Exercise instructions:
[1] In the Stata summary-statistics post, list every command line entered at the Stata prompt under the heading "An example". Leave out comment lines that begin with "*" and lines holding only a period.
[2] Continue the Stata summary-statistics post from the point where it stops.

Document text:
— start —
It is somewhat painful to produce a table of summary statistics for categorical variables in Stata. The issue is that the popular user-written package estout/esttab does not accept factor notations for summary statistics.
In other words, you won’t get a neat table by simply typing the following in Stata:
. eststo: estpost sum i.x
An obvious solution is to create dummy variables before you summarize them. Stata’s system command can help you do this:
. tab x, gen(x_)
However, such a approach is cumbersome when you have multiple categorical variables, since you probably need to write a loop:
. foreach var of varlist x y z {
. tab(`var'), gen(`var'_)
. }
Moreover, the generated dummy variables do not have nice labels that you can use later. If you want a descriptive table with approproaite variable names, you need to modify the labels for all the dummy variables or use esttab’s “varlabel()” option. In my mind, both are quite troublesome.
. sysuse auto, clear
. tab(foreign), gen(foreign_)
. describe foreign_*
storage display value
variable name type format label variable label
---------------------------------------------------------------------------
foreign_1 byte %8.0g foreign==Domestic
foreign_2 byte %8.0g foreign==Foreign
This label problem is also why the command below does not work ideally:
. eststo: xi: estpost sum i.x i.y
In short, various minor but annoying issues motivate me to write a simple program “dummyout” to avoid inconvenience, which I will introduce in the next section.
The “dummyout” command
The “dummyout” command improves Stata’s “tab(), gen()” in the following ways:
- It accepts multiple variables and does not require a loop
- It uses actual values to label generated dummies, instead of using the sequence in which dummies are generated
The ado file for “dummyout” can be downloaded here. You are ready to go once you put it in your Stata’s personal ado-file path (type adopath in Stata to see your path).
. dummyout x y z
An example
The following example illustrates these points using a dataset from CPS ASEC 2021.
. * import data
. use CPS2021_union_good, clear
.
. * describe the categorical variable: firmsize
. d firmsize race
storage display value
variable name type format label variable label
---------------------------------------------------------------------------------
firmsize byte %10.0g firmsize_lbl
Number of employees
race float %9.0g newrace Race (4 categories)
.
. * add numbers to the value labels & tabulate
. numlabel firmsize_lbl newrace, add
. tab1 firmsize race
-> tabulation of firmsize
Number of |
employees | Freq. Percent Cum.
— end —
Dataset content:
— start —
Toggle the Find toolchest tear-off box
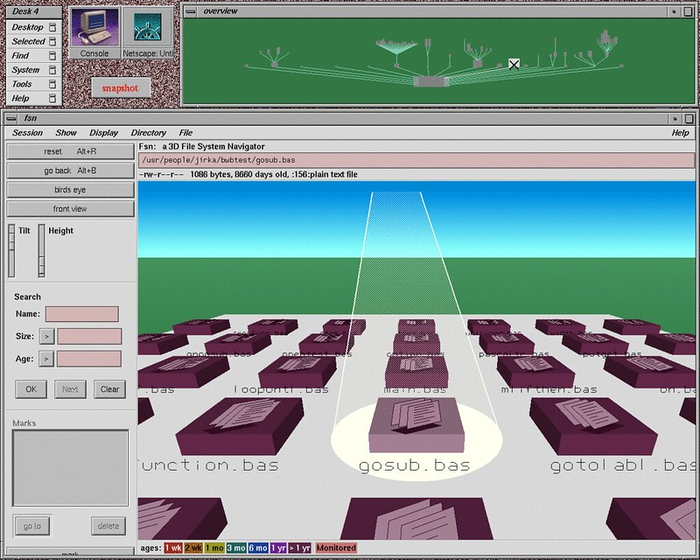700x560 pixels. pyautogui.click(x=52, y=56)
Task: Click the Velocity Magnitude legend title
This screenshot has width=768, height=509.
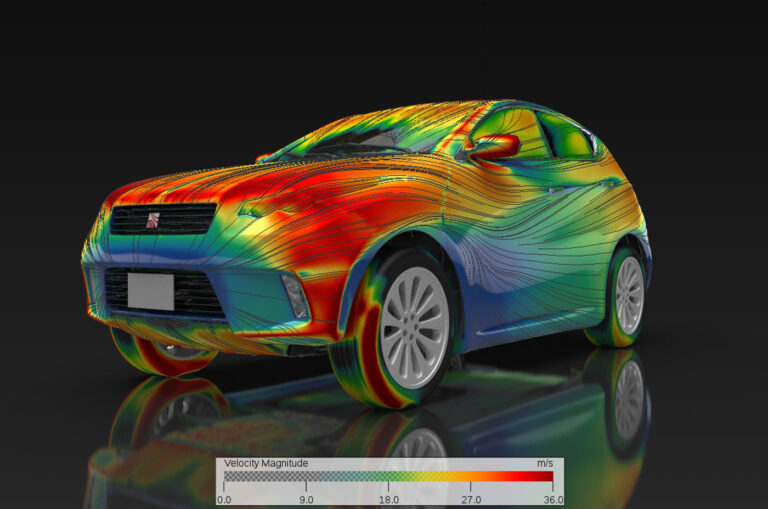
— end —
Results:
[1]
use CPS2021_union_good, clear
d firmsize race
numlabel firmsize_lbl newrace, add
tab1 firmsize race

[2]
--------------+-----------------------------------
1. Under 10 | 1,014 11.45 11.45
2. 10 to 24 | 1,136 12.82 24.27
5. 25 to 99 | 665 7.51 31.78
7. 100 to 499 | 1,125 12.70 44.48
8. 500 to 999 | 543 6.13 50.61
9. 1000+ | 4,375 49.39 100.00
--------------+-----------------------------------
Total | 8,858 100.00
-> tabulation of race
Race (4 |
categories) | Freq. Percent Cum.
------------+-----------------------------------
1. White | 7,127 80.46 80.46
2. Black | 893 10.08 90.54
3. Asian | 558 6.30 96.84
4. Other | 280 3.16 100.00
------------+-----------------------------------
Total | 8,858 100.00
As you can see below, the suffix matches the values for firmsize
. dummyout firmsize race
dummy variable(s) created for: firmsize
dummy variable(s) created for: race
. d firmsize_* race_*
storage display value
variable name type format label variable label
------------------------------------------------------------------
firmsize_1 float %9.0g 1. Under 10
firmsize_2 float %9.0g 2. 10 to 24
firmsize_5 float %9.0g 5. 25 to 99
firmsize_7 float %9.0g 7. 100 to 499
firmsize_8 float %9.0g 8. 500 to 999
firmsize_9 float %9.0g 9. 1000+
race_1 float %9.0g 1. White
race_2 float %9.0g 2. Black
race_3 float %9.0g 3. Asian
race_4 float %9.0g 4. Other
Alternatively, the suffix does match the values for firmsize when using tab(),gen()
. drop firmsize_* race_*
.
. foreach var of varlist firmsize race {
. qui tab(`var'), gen(`var'_)
. }
.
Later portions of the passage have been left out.